Strange Hill High - Animating Innovatively
I’m very fortunate in that I get to work with some awesome and talented people. One of them, Katoi (follow her on Twitter; do it now!) of Yoshimi and Katoi, works with a highly innovative form of animation utilising live action, urban vinyl designer puppets. I’ve worked with Kat for several years in one form or another and she never ceases to blow my mind with her ability to come up with brilliant ideas across multiple fields.
Last year, CBBC and Freemantle Media signed up to produce her Strange Hill High project. As well as acting as a sounding board for Katoi for this and (more so) for many other projects, I acted as a Connector to get her contacts and representation within the TV industry - a role I find myself thinking about now that I’m (finally!) reading through Malcom Gladwells ‘The Tipping Point’. Particularly considering I’m just a geeky unsociable programmer at heart, there’s something about seeing these connections pan out that warms my heart.

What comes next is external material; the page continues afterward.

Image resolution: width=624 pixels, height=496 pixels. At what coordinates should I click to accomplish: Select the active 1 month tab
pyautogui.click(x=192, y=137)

I’ve also found it interesting comparing the ups and down of television production to those of my native industry, game development. The people are different, the terminology is different, but the processes have more similarities than I’d realised, at least at the upper levels rather than the actual mechanics of production.
When it comes down to it, success or failure will always come down to the people and the implementation, not just the idea. There are a huge number of good ideas constantly floating around but only a tiny number will ever be successfully implemented.
Strange Hill High has some amazingly talented people involved, including Futurama’s Josh Weinstein, writer Emma Kennedy, and numerous well known actors doing the voiceovers. It has some development to go yet but I hope that this becomes a children’s TV series which inspires the next generation of artists and writers in the same way that Gerry Anderson’s work did for previous generations.